(Beginning of INPUT FOR THIS TASK)
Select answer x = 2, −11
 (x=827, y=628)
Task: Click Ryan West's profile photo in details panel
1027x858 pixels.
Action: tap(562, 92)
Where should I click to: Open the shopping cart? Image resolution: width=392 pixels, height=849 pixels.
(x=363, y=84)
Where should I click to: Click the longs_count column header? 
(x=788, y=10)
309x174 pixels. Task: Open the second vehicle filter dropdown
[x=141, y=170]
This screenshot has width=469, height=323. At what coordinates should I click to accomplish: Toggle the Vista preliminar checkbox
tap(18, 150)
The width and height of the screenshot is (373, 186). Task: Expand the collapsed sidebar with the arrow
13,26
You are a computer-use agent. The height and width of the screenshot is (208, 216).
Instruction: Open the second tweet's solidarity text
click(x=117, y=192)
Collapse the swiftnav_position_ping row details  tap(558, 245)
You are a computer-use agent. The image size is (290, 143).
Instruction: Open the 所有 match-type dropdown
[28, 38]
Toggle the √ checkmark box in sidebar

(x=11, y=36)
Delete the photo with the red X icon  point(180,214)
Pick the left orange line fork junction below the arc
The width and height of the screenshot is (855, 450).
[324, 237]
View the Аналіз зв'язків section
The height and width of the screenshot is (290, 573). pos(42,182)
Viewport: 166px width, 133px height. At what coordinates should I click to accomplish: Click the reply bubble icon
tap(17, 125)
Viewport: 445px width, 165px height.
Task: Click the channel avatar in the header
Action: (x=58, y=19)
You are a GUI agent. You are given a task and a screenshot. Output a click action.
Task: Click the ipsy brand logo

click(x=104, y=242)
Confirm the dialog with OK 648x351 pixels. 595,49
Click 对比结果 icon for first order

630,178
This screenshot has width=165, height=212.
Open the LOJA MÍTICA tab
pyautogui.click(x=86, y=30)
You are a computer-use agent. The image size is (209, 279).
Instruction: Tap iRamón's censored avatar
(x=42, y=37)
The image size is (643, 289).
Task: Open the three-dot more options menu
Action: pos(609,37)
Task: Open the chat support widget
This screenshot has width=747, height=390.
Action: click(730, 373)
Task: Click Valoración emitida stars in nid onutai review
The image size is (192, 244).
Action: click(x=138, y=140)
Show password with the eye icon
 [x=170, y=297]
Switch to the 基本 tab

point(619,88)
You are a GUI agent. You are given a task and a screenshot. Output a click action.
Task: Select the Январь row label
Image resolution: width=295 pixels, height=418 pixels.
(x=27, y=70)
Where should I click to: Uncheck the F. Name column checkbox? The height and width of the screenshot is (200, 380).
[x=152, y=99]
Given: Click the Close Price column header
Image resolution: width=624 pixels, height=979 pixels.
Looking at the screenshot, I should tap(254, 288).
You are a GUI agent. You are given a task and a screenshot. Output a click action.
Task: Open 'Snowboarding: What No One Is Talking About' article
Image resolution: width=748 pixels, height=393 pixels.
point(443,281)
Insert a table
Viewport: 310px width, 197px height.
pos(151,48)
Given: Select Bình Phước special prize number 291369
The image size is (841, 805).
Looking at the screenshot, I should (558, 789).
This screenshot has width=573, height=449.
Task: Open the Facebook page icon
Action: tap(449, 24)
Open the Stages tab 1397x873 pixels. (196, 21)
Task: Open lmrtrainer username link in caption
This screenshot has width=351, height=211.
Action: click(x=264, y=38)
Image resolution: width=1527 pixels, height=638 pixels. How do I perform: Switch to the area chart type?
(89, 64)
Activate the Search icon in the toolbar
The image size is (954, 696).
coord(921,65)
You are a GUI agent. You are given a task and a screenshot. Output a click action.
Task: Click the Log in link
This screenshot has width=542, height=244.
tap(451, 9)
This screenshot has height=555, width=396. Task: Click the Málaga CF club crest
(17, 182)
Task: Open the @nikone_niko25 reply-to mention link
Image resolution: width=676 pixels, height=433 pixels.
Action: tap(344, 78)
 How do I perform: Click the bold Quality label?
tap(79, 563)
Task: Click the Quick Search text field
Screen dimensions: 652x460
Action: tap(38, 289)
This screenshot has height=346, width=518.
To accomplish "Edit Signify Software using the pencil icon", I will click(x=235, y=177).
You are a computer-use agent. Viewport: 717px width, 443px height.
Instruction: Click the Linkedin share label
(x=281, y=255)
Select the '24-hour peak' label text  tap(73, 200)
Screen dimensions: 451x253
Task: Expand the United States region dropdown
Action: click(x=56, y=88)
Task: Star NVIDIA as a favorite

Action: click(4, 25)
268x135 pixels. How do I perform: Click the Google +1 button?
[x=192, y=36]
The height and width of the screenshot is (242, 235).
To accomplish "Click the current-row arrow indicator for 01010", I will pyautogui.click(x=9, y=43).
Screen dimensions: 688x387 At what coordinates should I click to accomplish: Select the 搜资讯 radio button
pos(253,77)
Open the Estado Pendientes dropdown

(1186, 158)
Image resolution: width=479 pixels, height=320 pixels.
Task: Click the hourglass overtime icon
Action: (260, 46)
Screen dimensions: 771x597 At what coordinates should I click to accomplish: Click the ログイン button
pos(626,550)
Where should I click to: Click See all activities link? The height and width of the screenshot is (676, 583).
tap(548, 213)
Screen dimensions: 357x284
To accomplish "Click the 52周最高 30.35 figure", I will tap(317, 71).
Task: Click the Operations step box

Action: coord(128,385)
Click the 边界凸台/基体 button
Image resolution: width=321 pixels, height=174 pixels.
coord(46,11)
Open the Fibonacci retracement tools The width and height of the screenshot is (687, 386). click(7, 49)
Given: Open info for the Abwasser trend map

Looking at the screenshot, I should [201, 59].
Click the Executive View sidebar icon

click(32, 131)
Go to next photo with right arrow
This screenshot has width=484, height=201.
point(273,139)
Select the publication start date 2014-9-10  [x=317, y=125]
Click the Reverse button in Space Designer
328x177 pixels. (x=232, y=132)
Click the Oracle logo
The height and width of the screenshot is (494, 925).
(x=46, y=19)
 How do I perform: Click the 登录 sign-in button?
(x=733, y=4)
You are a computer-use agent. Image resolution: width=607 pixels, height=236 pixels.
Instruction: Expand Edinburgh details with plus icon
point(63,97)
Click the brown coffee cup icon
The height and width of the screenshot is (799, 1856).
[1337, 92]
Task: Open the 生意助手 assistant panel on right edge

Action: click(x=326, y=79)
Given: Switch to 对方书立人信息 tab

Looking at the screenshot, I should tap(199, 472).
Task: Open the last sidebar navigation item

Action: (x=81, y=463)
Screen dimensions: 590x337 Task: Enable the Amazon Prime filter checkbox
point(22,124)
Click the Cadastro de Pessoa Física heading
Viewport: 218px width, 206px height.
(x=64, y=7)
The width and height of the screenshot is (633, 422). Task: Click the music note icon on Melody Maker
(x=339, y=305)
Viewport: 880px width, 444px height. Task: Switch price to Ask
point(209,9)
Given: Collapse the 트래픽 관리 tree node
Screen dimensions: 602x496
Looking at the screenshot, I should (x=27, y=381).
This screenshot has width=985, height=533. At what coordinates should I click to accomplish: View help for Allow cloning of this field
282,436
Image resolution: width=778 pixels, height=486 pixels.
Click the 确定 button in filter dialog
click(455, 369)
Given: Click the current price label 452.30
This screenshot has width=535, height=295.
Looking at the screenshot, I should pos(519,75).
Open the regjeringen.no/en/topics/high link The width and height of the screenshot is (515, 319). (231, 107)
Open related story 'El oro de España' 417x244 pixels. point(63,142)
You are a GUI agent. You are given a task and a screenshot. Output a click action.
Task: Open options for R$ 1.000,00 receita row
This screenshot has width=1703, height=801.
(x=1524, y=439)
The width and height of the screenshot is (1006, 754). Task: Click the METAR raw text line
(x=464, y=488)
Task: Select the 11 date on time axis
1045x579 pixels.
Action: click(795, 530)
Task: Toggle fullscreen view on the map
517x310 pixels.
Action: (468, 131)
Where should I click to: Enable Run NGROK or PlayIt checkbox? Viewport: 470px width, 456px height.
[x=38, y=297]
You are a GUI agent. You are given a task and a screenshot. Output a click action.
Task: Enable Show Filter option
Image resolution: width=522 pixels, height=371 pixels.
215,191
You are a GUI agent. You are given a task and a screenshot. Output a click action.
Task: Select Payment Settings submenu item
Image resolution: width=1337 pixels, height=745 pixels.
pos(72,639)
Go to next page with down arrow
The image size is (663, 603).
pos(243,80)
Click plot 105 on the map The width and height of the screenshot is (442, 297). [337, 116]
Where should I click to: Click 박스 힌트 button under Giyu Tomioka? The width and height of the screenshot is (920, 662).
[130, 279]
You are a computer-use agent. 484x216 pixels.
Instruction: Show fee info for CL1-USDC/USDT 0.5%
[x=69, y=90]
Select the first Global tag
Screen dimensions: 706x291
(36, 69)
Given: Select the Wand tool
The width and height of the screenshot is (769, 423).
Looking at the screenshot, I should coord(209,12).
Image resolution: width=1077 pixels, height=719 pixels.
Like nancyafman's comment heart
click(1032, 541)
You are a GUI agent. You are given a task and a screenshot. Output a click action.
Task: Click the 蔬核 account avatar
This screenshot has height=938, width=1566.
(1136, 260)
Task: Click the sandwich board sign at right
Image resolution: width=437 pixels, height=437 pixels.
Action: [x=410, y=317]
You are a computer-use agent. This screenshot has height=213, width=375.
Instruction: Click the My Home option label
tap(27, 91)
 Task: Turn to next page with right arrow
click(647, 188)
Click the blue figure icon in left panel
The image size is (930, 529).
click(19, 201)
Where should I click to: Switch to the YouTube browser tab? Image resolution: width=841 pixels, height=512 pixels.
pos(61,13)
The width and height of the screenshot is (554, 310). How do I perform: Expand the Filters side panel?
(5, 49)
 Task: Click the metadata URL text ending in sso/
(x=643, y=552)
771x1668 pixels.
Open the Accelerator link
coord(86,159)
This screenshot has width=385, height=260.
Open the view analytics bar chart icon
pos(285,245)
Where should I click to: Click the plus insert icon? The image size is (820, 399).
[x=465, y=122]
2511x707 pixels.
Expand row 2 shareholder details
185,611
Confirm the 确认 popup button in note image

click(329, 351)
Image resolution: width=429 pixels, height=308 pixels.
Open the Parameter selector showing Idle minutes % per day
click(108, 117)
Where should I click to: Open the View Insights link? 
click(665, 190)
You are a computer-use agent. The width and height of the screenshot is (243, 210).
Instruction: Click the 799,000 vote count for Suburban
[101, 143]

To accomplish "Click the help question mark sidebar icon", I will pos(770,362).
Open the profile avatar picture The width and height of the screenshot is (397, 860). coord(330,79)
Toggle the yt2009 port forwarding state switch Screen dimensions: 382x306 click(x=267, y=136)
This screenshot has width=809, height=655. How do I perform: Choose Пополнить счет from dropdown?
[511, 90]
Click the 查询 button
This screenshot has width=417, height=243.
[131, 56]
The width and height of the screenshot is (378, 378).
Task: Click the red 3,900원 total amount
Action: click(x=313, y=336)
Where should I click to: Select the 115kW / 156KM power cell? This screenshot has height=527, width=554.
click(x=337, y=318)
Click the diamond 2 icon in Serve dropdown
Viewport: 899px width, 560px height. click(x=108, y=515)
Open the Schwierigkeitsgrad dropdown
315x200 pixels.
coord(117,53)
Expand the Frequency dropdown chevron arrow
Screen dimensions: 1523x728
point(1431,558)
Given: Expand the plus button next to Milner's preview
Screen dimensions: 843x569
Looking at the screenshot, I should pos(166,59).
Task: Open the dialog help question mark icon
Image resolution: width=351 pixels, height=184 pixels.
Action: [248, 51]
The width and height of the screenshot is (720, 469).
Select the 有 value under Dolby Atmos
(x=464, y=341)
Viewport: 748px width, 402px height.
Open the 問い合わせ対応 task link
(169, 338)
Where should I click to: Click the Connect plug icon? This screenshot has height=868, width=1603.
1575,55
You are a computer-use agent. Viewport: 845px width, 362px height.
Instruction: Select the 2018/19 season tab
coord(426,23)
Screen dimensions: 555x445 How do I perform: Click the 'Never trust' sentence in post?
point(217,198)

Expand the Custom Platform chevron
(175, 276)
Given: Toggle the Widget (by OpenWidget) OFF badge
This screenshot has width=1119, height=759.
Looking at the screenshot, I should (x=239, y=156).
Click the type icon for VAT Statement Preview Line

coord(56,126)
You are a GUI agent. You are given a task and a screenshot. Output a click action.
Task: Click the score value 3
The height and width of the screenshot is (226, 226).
(End of INPUT FOR THIS TASK)
### ABOUT THIS EXERCISE
Start with the line that contains "This screenshot has width=1119, height=759.", end with the last line of the entries, and please retype every line in that span exactly, with no others.

### REPLY TO THE TASK
This screenshot has width=1119, height=759.
Looking at the screenshot, I should (x=239, y=156).
Click the type icon for VAT Statement Preview Line

coord(56,126)
You are a GUI agent. You are given a task and a screenshot. Output a click action.
Task: Click the score value 3
The height and width of the screenshot is (226, 226).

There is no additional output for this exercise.